Sutherland was not the singing actress to unleash Imelda Staunton-esque intensity in the scene at the start of Act Two in which the distraught Norma contemplates slaying her own children, but in this performance her ‘Dormono entrambi’ throbs with the conflicting passions of a betrayed lover and maternal instincts. It is inconceivable that any Norma could ignore the entreaties of Horne’s Adalgisa in ‘Mira, o Norma,’ but Sutherland’s Norma’s acquiescence is all the more touching for being voiced with such beauty and impeccable sculpting of line. Assiduous students of bel canto could find no better models for perusal than Sutherland’s and Horne’s singing of the duets for Norma and Adalgisa in this performance: their tones ideally projected, the breath support unfaltering, with lines driven by vowels, the ladies’ endeavors perfectly embody the primary tenet of bel canto defined when Mathilde Marchesi wrote that ‘sound is a property of the air, as colour is of light, for there can be no sound without air, any more than there can be colour without light.’ Following his colleagues’ examples, Alexander’s singing in the duet ‘In mia man alfin tu sei’ is gloriously heroic but unimpeachably stylish, but even his sterling efforts are eclipsed by Sutherland’s Herculean performance. What warmth and profundity of emotion that ‘cold coloratura voice’ radiates! The interpolated E♭6 with which she crowns the duet—a note that she attempted in performances of Norma only in Vancouver and in her first Covent Garden Normas in 1967, when Horne was again her Adalgisa—is staggering, a colossal, thrillingly secure sound from the throat not of a canary but of a cannon cloaked in velvet. Sutherland does not rival Callas’s dramatic fervor with her utterance of Norma’s critical mea culpa, ‘Son io,’ but her unaffected enunciation of those two most important words in the opera is effective on its own terms.

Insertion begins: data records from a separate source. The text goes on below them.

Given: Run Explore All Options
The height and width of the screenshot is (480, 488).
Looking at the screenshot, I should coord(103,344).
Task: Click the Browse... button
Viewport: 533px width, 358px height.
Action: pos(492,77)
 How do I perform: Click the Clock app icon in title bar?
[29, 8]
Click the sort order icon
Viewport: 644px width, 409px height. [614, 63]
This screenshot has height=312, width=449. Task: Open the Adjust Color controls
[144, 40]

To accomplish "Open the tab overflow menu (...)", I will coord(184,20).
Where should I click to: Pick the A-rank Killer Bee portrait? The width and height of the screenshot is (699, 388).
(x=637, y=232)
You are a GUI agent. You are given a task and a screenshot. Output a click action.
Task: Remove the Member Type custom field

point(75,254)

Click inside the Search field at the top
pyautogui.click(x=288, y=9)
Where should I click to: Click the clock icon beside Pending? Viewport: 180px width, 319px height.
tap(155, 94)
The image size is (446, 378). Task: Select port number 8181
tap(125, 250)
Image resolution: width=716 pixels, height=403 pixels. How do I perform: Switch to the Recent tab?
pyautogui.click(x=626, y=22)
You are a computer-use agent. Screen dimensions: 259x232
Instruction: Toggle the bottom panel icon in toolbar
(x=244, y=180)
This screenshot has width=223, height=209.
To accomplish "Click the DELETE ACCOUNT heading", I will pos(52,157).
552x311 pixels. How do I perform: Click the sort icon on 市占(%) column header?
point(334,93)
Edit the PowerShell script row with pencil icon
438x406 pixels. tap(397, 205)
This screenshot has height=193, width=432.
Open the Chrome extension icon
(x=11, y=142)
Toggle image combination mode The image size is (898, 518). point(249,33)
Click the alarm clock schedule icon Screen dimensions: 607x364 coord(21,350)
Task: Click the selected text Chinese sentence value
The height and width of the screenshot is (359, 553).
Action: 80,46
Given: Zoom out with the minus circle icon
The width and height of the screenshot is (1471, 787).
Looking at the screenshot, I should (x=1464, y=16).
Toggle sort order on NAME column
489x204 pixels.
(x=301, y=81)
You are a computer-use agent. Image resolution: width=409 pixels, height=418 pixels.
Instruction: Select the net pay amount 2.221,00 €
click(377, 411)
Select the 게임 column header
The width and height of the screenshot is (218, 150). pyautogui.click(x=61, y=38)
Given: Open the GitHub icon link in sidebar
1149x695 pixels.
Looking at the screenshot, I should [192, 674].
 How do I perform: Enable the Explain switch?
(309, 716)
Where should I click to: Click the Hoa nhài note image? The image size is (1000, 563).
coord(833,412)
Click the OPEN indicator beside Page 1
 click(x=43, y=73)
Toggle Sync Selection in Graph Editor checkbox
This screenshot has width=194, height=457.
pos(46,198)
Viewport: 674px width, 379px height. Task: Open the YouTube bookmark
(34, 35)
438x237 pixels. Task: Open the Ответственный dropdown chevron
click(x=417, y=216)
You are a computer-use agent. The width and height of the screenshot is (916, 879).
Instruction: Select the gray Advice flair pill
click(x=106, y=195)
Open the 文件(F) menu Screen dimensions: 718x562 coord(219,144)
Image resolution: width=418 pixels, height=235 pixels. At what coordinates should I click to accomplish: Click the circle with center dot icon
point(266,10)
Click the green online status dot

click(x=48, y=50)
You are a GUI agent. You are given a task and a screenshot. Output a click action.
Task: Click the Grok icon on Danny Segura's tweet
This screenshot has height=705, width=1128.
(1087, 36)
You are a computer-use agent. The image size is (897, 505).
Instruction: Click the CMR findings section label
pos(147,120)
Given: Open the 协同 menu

The sheer tonal pulchritude with which she delivers ‘Qual cor tradisti, qual cor perdesti’ and ‘Deh! non volerli vittime del mio fatale errore’ is arresting, ending the opera not as a singer who has put in a good evening’s work but as a Norma who, burned by life, seeks refuge and respite in a fiery death.
As mind-boggling as the sangfroid with which Sutherland ascended to this summit of Lyric Art on her first attempt is the fact that Norma remained in her repertory for nearly twenty-six years. Amassing more than 120 performances of the rôle in the quarter-century spanning the period from her Vancouver performances to those for Opera Pacific and Michigan Opera Theatre, she is likely the most-heard Norma in the opera’s history. In a Los Angeles Times interview after a rehearsal for one of her valedictory Costa Mesa Normas in 1989, Sutherland responded to a question about bel canto purists who objected to her downward transpositions of certain passages by saying, ‘Well, the purists don’t have to sing, do they?’ This epitomizes her candor and no-nonsense approach to maintaining equilibrium among service to the composer, management of her vocal resources, and fulfilling audiences’ expectations. Listening to Immortal Performances’ edition of this Vancouver Opera Norma has given me pause to consider why Norma is my favorite opera—a favorite opera alongside Händel’s Tamerlano, Verdi’s Don Carlos and Strauss’s Die Frau ohne Schatten, that is. The enchantingly diverse Normas of Gina Cigna, Zinka Milanov, Maria Callas, Leyla Gencer, Cristina Deutekom, Rita Hunter, and Marisa Galvany are those that have molded my understanding of the opera’s theatrical potential, but hearing this Vancouver performance with the clarity and scope of detail that Richard Caniell’s restoration facilitates causes me to fully appreciate and extol the extent to which Dame Joan Sutherland is as responsible as Bellini might claim to be for my love for Norma.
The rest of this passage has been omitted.